Intervention de Michèle PICARD, à l’occasion de la Journée de la Résistance, le lundi 27 mai 2013
Il n’y a pas une résistance mais des éclats de résistance. Il n’y a pas une résistance du passé, mais une résistance d’époque, certaines périodes étant plus dramatiques que d’autres. Il n’y a jamais de résistance révolue, car si l’objet change, résister, c’est avant tout être soi, c’est un état, une attitude, un choix. Le monde de 2013, avec son cortège d’injustices révoltantes, de guerres toujours impérialistes, d’un capitalisme financier qui détruit tout sur son passage, notre monde actuel devrait être celui de toutes nos résistances.
Résistance à la résignation généralisée, que l’ordre économique veut imposer aux peuples ; résistance à la bien pensance, au politiquement correct ; résistance à la démocratie d’opinion et à l’empire médiatique, qui fabrique peurs et amalgames ; résistance au tout marchand et au tout vendable ; résistance à l’Europe des capitaux contre l’Europe des peuples, des cultures et du rapprochement des sociétés ; résistance au populisme et à la haine distillée par l’extrême droite ; résistance à l’emprise de la finance sur le politique ; résistance aux forces de l’argent qui veulent bâillonner les États et les politiques sociales et humaines. Résister maintenant, avant que la situation n’empire, résister en temps de paix, c’est une chance, une chance que tous les hommes et les femmes de notre pays, épris de liberté et épris de la République, n’ont pas forcément connue.
2013-1943, deux dates qu’il ne faut pas hiérarchiser ni comparer, deux dates pour se rappeler. A une différence près, mais elle est de taille : eux n’avaient pas le choix de l’engagement, c’était une question de vie ou de mort, nous, nous l’avons encore. Il y a 70 ans, le 27 mai 1943, Jean Moulin, délégué du Général De Gaulle, et ses deux collaborateurs, Pierre Meunier et Robert Chambeiron, ouvrent une réunion qui va marquer l’histoire de notre pays.

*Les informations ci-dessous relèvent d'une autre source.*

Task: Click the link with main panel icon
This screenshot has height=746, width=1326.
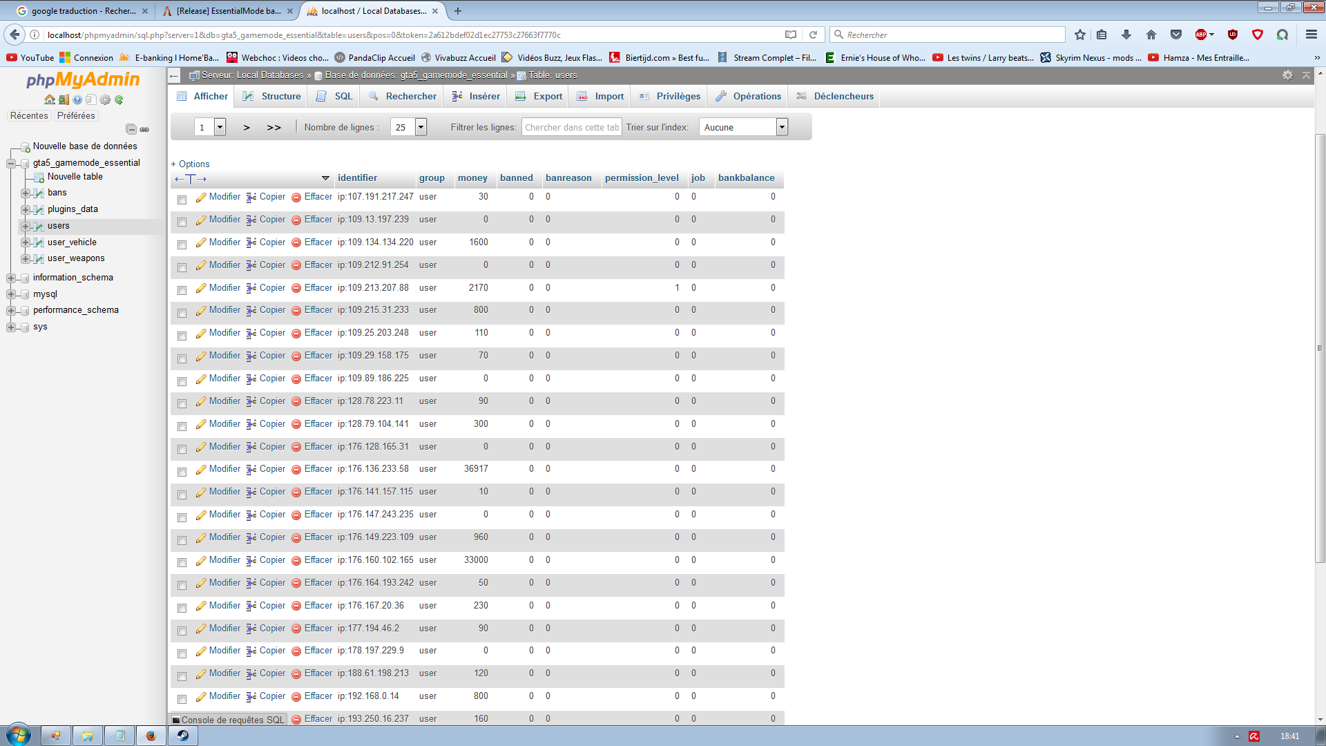Action: point(144,129)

Ils sont entourés des huit grands mouvements de résistance, des deux grands syndicats, la CGT et de la CFTC, et des représentants de six partis politiques : le PC, la SFIO, les Radicaux, les démocrates-chrétiens, l’Alliance démocratique, la Fédération républicaine. Cette réunion se tient dans la clandestinité et dans un petit appartement parisien, au 48 rue Dufour dans le 6e arrondissement. 19 personnes autour d’une table, gauche et droite confondues, 19 personnes activement recherchées par la France de Pétain, par la France des milices, par la France qui, en cédant à l’occupant, s’est reniée et a bafoué ses principes universels : 1789, 1848, 1936. Ils ont choisi très tôt de résister : contre la haine, la xénophobie et l’antisémitisme du 3e Reich, contre l’occupant, et contre la France elle-même, celle de Pétain et de Laval, celle qui en collaborant a commis l’irréparable.

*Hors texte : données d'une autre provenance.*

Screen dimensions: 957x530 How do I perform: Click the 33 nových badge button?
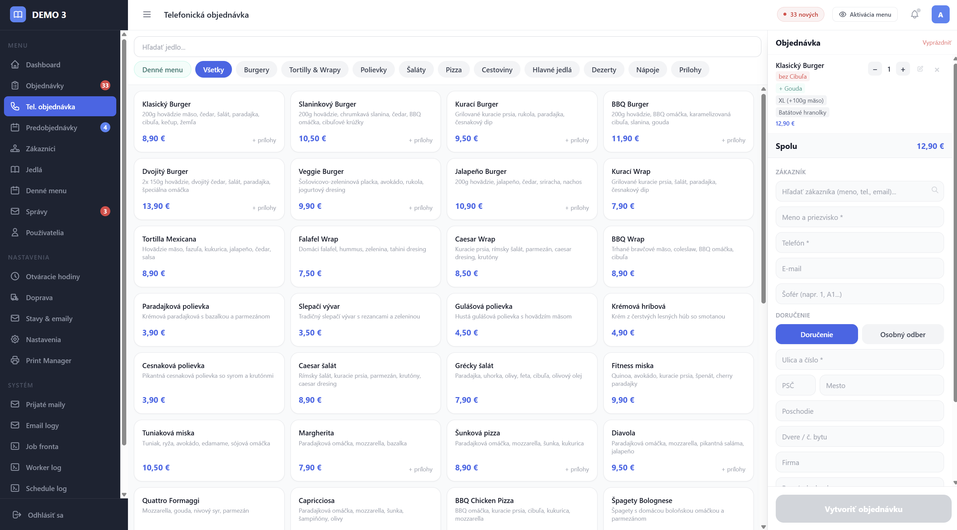tap(800, 14)
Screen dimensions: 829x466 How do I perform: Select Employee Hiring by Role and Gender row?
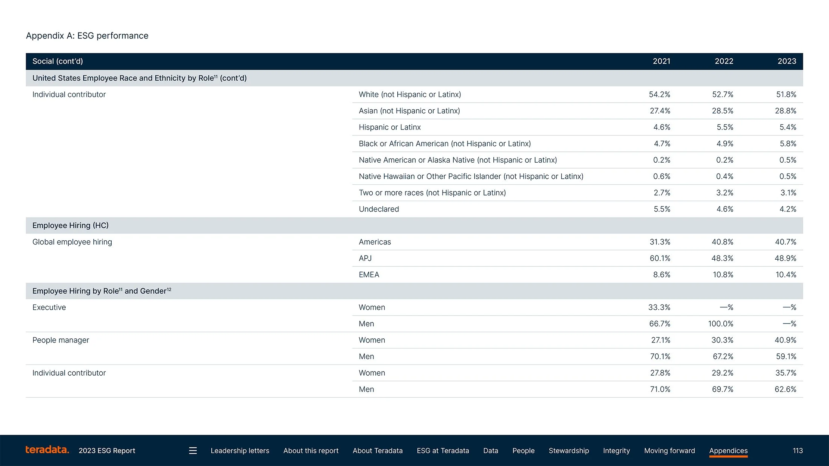pos(102,291)
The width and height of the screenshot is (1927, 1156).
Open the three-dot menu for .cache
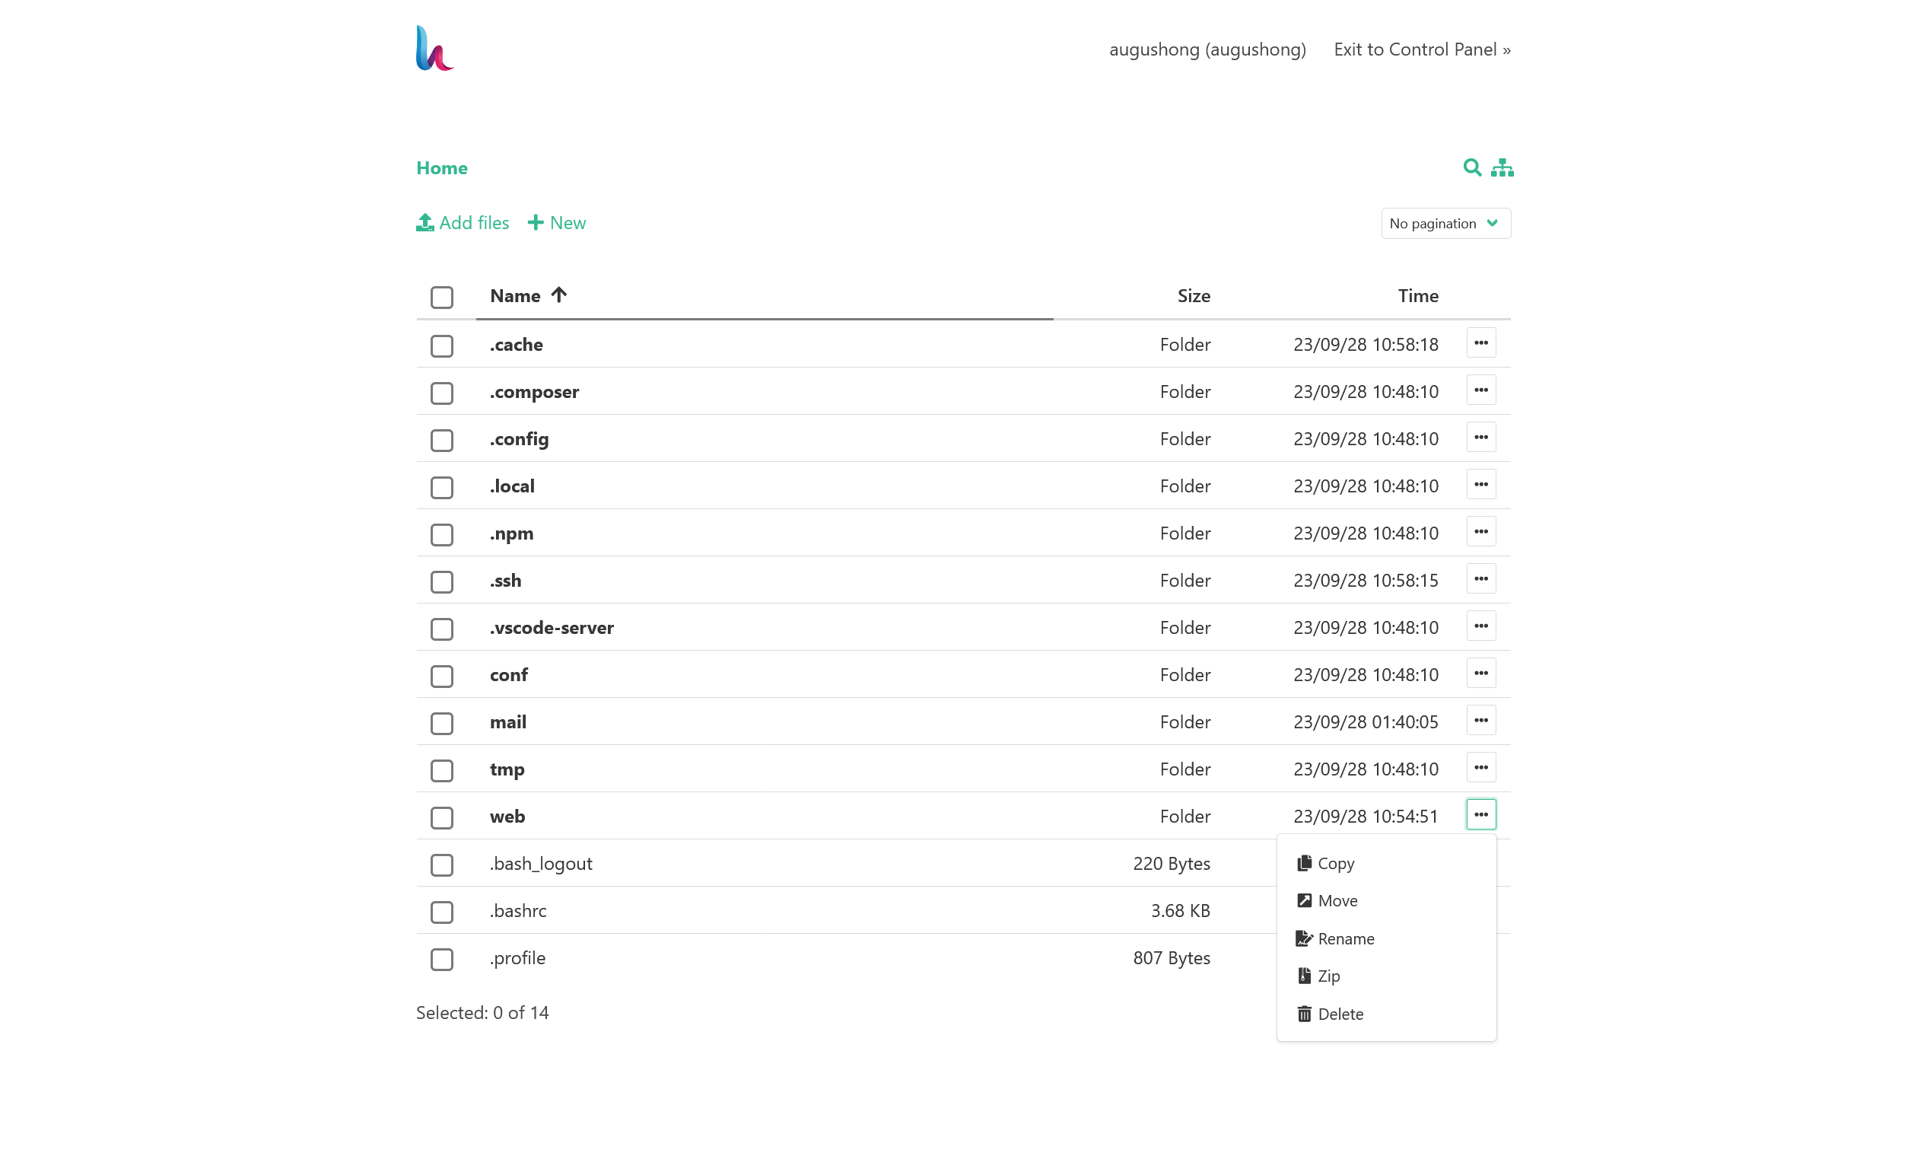coord(1480,344)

De toutes les résistances qui ont changé le cours de notre histoire et le cours des siècles, 39-40 occupe une place centrale, une place à part et unique. Ces hommes et ces femmes, entrés dans l’histoire ou restés anonymes, ont tout simplement permis à notre pays de renouer avec lui-même, avec ses valeurs, avec la loi de la République. Ils ont remis le fleuve dans son lit. Il suffit ainsi d’aller sur le plateau du Vercors, de pousser les grilles des cimetières, et de s’arrêter au milieu des tombes, pour prendre conscience du sacrifice et du lourd tribut payé pour la liberté.

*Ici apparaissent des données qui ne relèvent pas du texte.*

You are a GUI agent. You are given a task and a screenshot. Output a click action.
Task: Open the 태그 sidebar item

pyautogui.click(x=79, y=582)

Ils ont 17 ans, 20 ans, 24 ans, 30 ans, ils sont dans la fleur de l’âge, et la plupart ont été fauchés lorsque le maquis, après des années de combat, a fini par céder en 44, sous le feu des allemands, et sous le sale travail des milices françaises. Le commandant Pierre Tanant écrivait ces mots, je le cite : « Il est quelque chose de plus important que de savoir si le Vercors est justifiable sur le plan stratégique, c’est de savoir s’il l’est sur le plan moral… ». « Sur ce vaste plateau, des Français de toutes origines et de toutes opinions ont su se grouper et s’unir avec la seule ambition d’échapper à la servitude… ».
Si j’ai ouvert cette parenthèse d’une jeunesse résistante, c’est parce que l’on retrouve exactement cet état d’esprit au cœur même des objectifs du CNR. Organiser la résistance et la libération, et surtout, dès 43, jeter les fondations de la France retrouvée, pour créer le modèle social dans lequel, 70 ans après, nous vivons encore. A la résistance physique s’est ajoutée la résistance politique, au combat quotidien s’est ajouté un projet de société : à double titre, l’œuvre du CNR est exceptionnelle.
J’en parlais à l’occasion de la soirée organisée au cinéma Gérard Philipe par l’ANACR, et je crois nécessaire de répéter à nouveau l’héritage du CNR. C’est le ciment du collectif, le socle d’une société plus juste, plus solidaire, une société de progrès. Une retraite permettant aux vieux travailleurs de finir dignement leurs jours ; un plan complet de sécurité sociale ; la reconstitution d’un syndicalisme indépendant ; le droit au travail et le droit au repos ; la garantie du pouvoir d’achat national et de salaires dignes. Et puis il y a ce qui découle et résulte du CNR.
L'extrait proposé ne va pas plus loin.